01.04.2011Georg Sander
Die Stadt Wuppertal bezahlt künftig mit ihrem guten Namen
Die Pressekonferenz begann durchaus launig. Rathauschef Peter Jung zitierte eingangs den österreichischen Schauspieler Johann Nepomuk Nestroy: „Die alten Phönizier haben das Geld erfunden, aber warum so wenig davon?“ Doch dann wurde Jung schnell ernst: „Wir müssen heute konstatieren, dass uns die Teilnahme am nationalen und internationalen Geldverkehr unterm Strich vor allem eines eingebracht hat: Schulden!“
Er ist Jung und braucht das Geld: Wuppertals Oberbürgermeister kämpft dafür, dass mehr Geld in der Stadt ausgegeben wird anstatt im Umland.
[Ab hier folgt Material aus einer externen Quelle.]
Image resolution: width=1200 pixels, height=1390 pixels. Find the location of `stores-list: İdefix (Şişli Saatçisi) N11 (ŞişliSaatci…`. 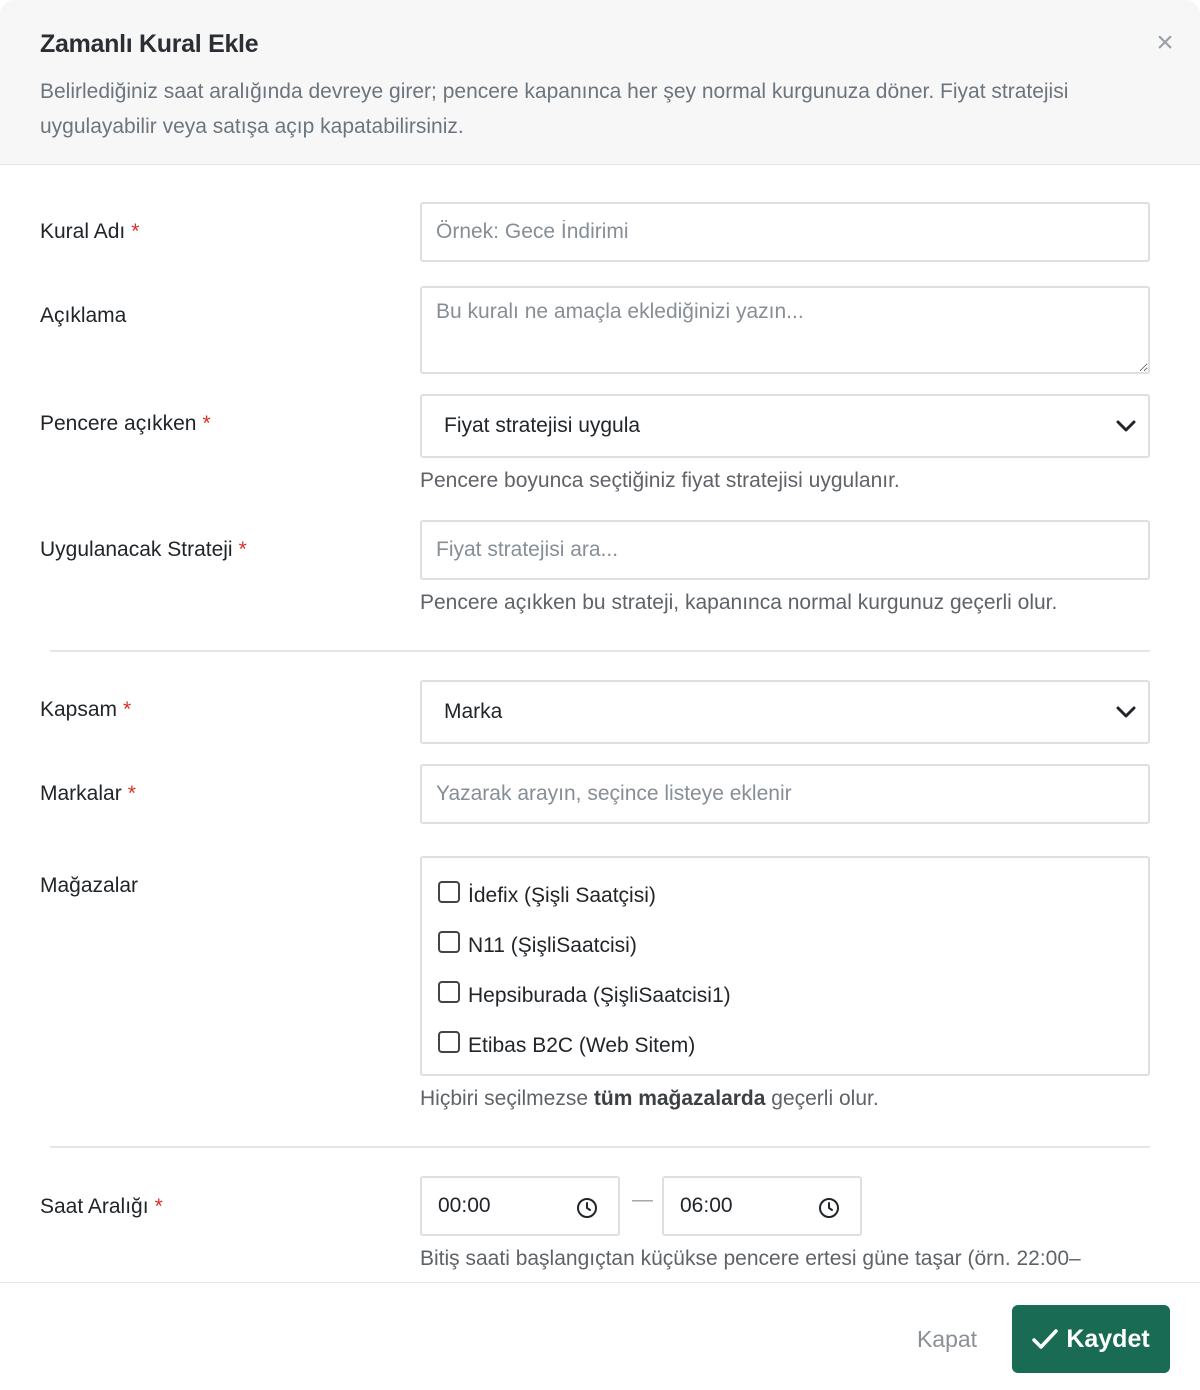

stores-list: İdefix (Şişli Saatçisi) N11 (ŞişliSaatci… is located at coordinates (785, 966).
Wuppertal habe kein Einnahme- sondern ein Ausgabeproblem. Zu viele Euros müssten für Sozialleistungen aufgebracht werden, und nur ein geringer Teil davon bleibe in der Stadt. Jung: „Wir, die Wuppertalerinnen und Wuppertaler, sind es leid, dass wir Millionen für soziale Aufgaben aufwenden und die Empfänger das Geld sonstwo ausgeben. Wir müssen die Kaufkraft in Wuppertal halten!“
Auf dem Kieker hat Jung auch städtische Bedienstete, die ihr Geld in Wuppertal verdienen, es aber an ihren Wohnorten im Umland „verjubeln“. Künftig sollen in Wuppertal Sozialleistungen und städtische Löhne und Gehälter sowie die Besoldungen von Beamten zu 15% in einer neuen Kunstwährung, dem Wupper-Taler, ausgezahlt werden. Allerdings nur dann, wenn die Empfänger dagegen nicht schriftlich Widerspruch einlegen. Der Clou: Das neue Geld kann nur in Wuppertal in speziell lizenzierten Geschäften und Einrichtungen ausgegeben werden.
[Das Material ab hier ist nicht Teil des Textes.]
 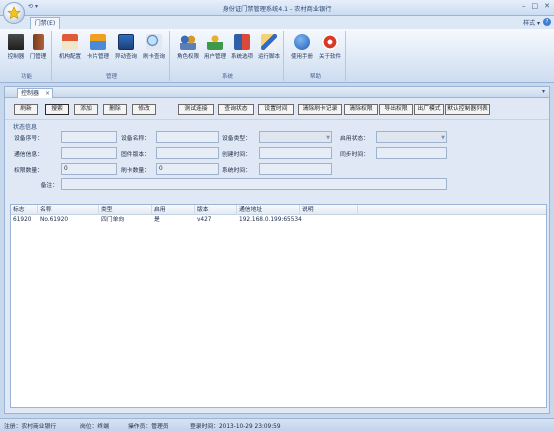 What do you see at coordinates (38, 42) in the screenshot?
I see `door-icon` at bounding box center [38, 42].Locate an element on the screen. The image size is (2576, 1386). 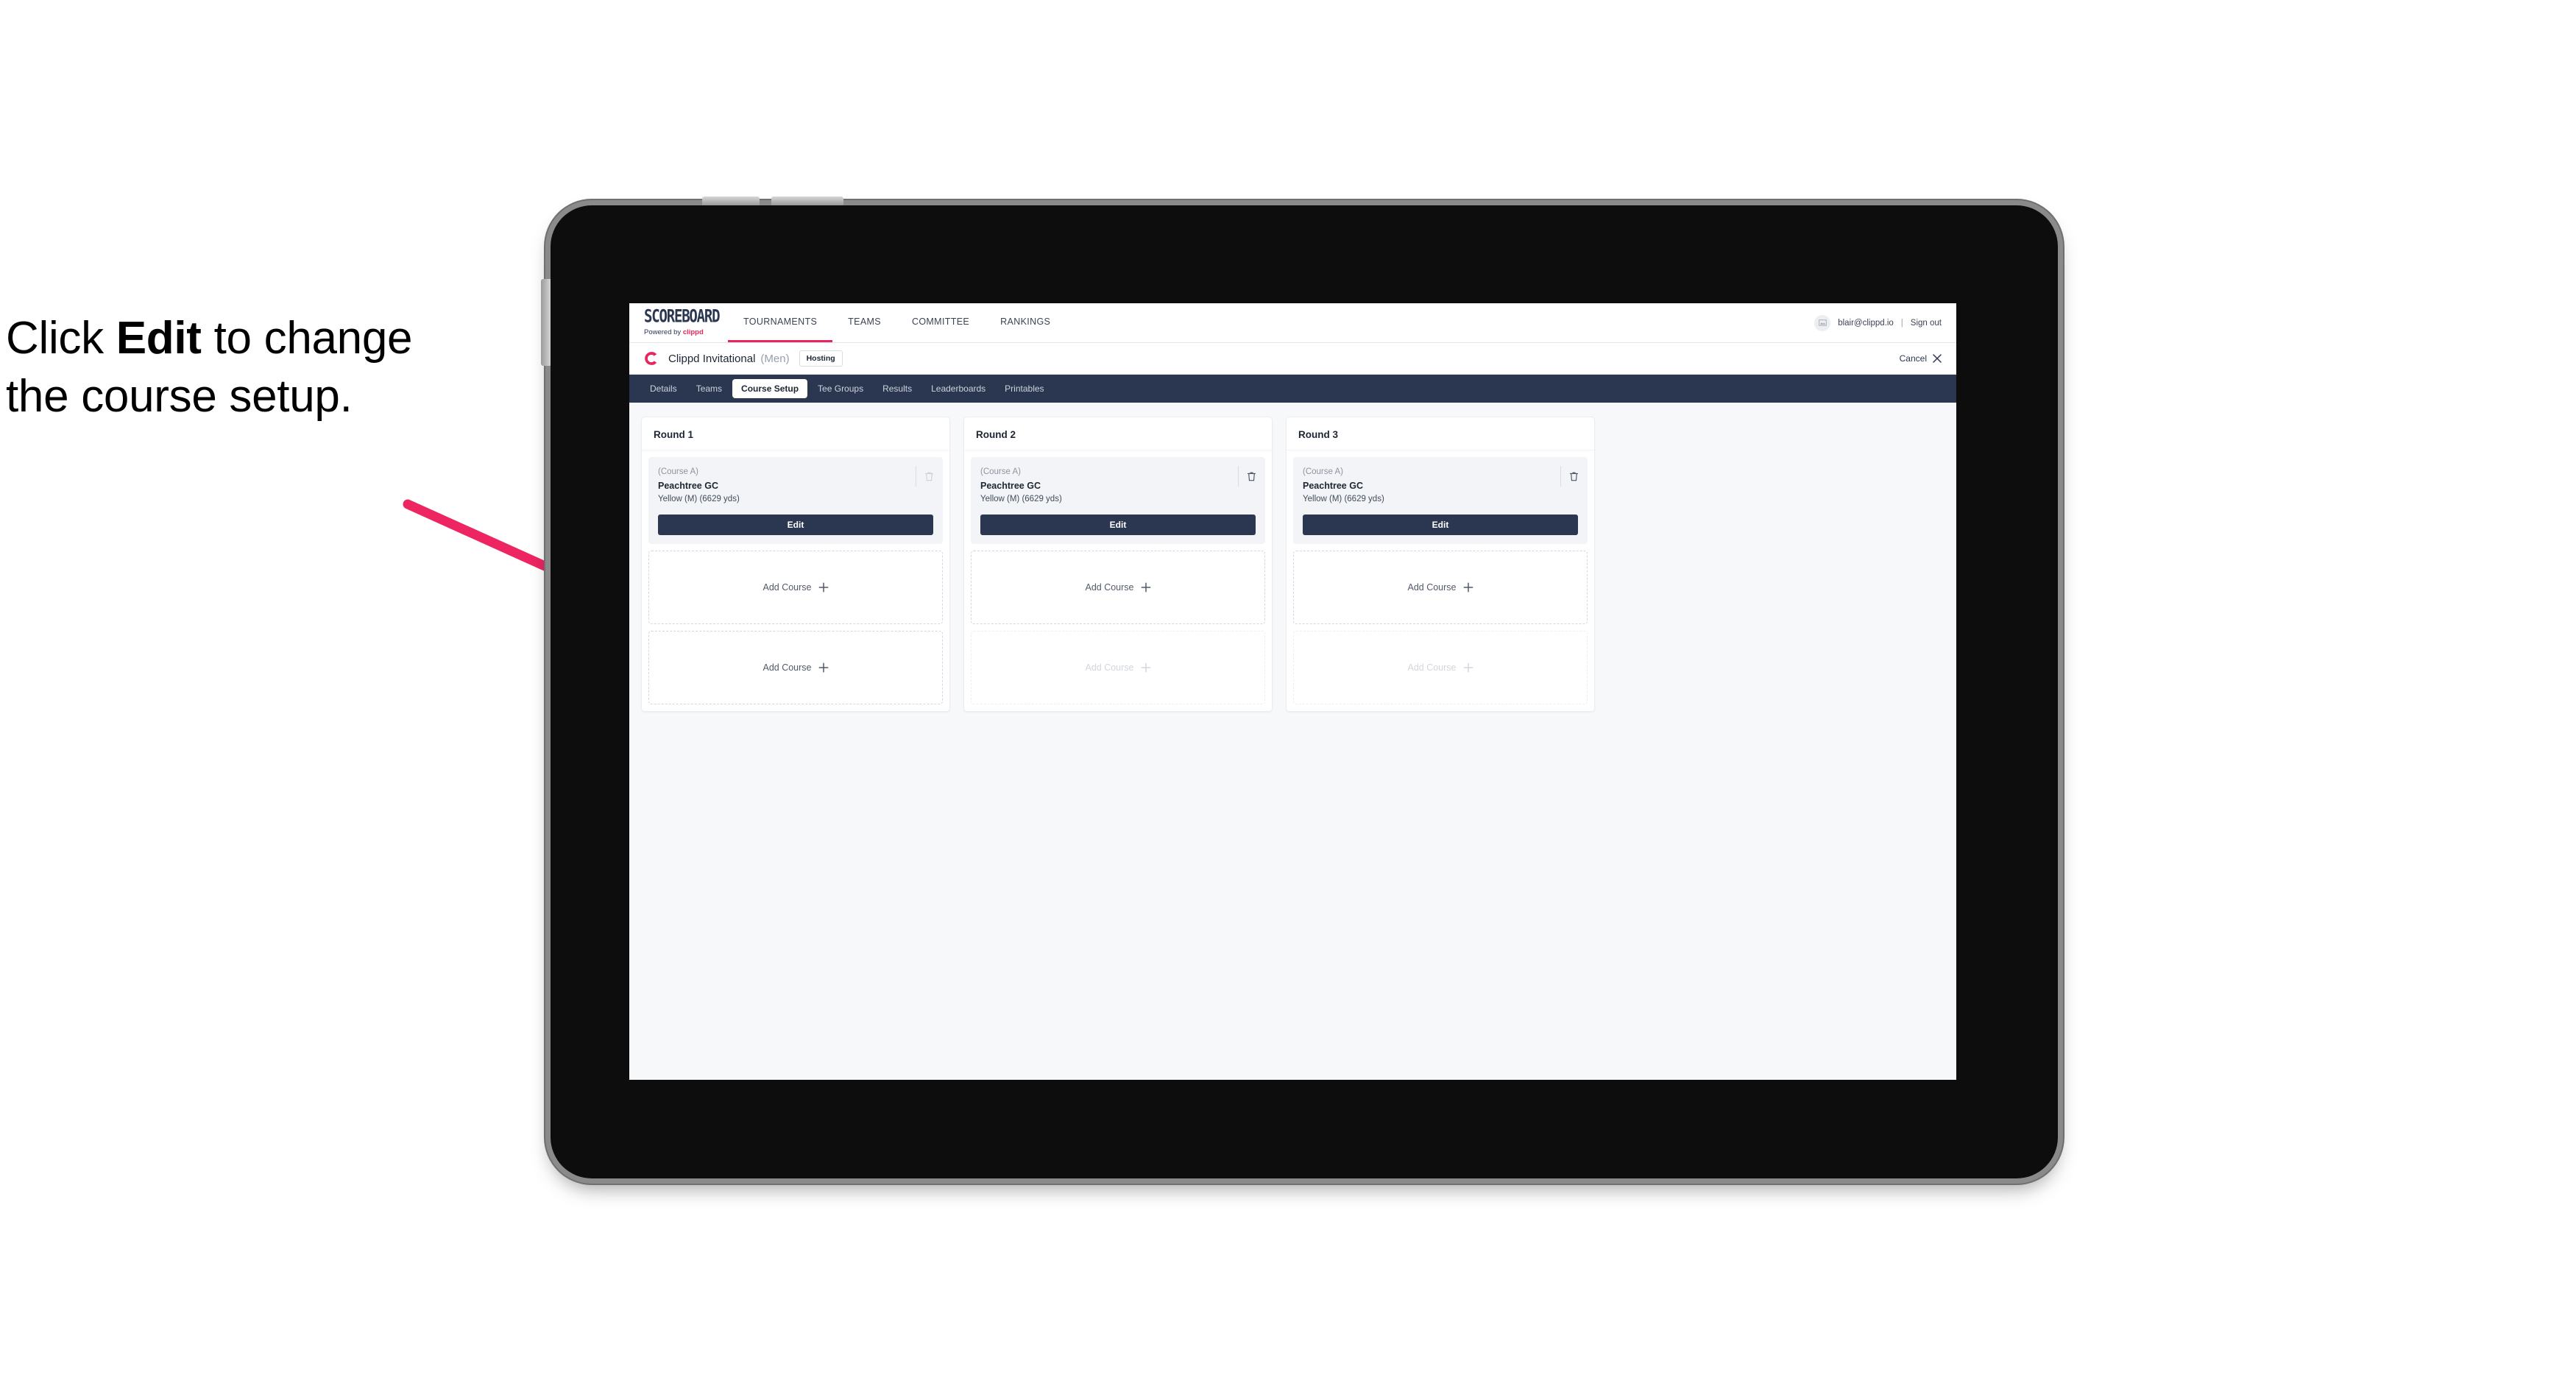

Vorderseite des neuen „100 Wupper-Taler“-Scheins mit Hologramm und Wasserzeichen. Die neuen Banknoten zeigen Bauwerke und Sehenswürdigkeiten.
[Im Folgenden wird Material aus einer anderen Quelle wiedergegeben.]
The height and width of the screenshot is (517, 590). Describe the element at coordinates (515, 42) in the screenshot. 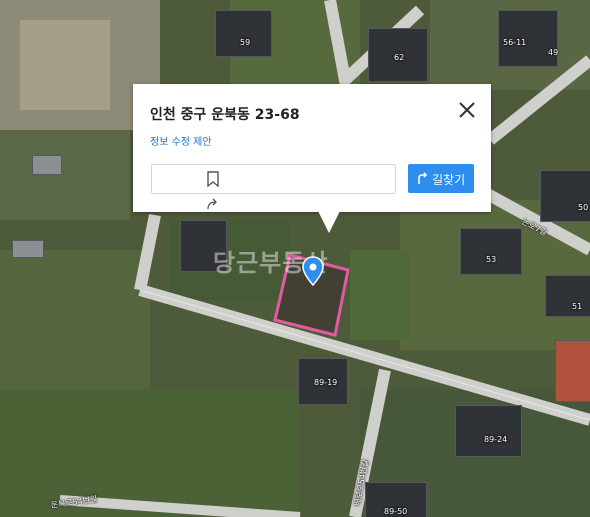

I see `parcel-label: 56-11` at that location.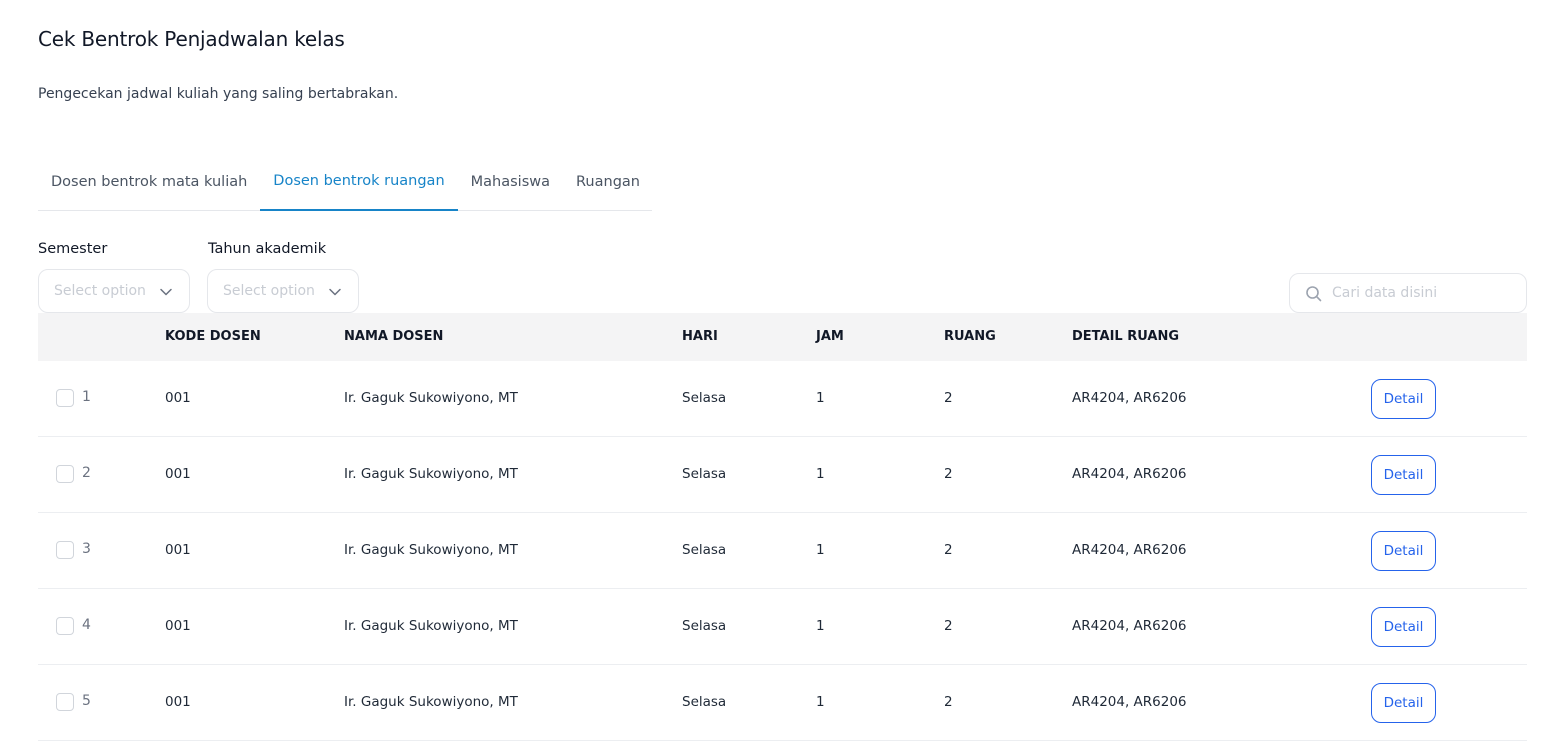 The image size is (1561, 752). I want to click on search-input, so click(1422, 293).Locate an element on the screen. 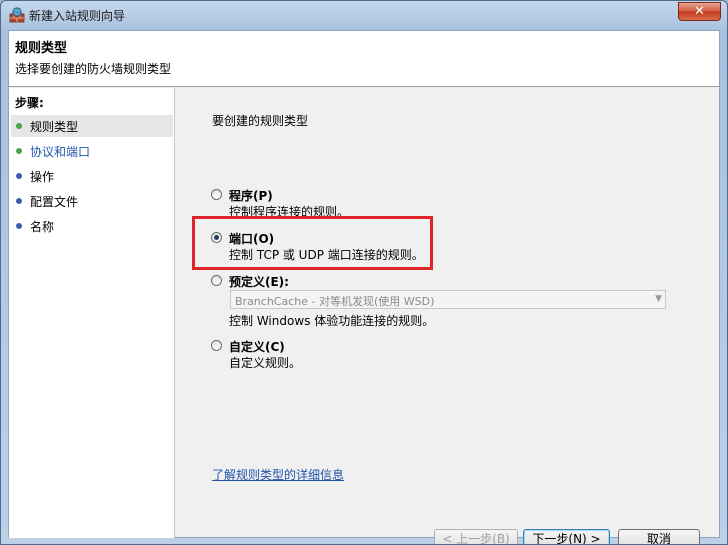 The image size is (728, 545). radio-port is located at coordinates (216, 238).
Als Testmarkt für das Experiment hat sich von Mai bis Juli der Barmer Einzelhandel zur Verfügung gestellt. City-Managerin Anna Wittmer: „Wer mit dem Wupper-Taler zahlt, erhält in den Geschäften auf dem Werth einen Rabatt von 2%.“ Sind die Erfahrungen in Barmen positiv, wollen die Händler in Vohwinkel und Elberfeld ab August folgen.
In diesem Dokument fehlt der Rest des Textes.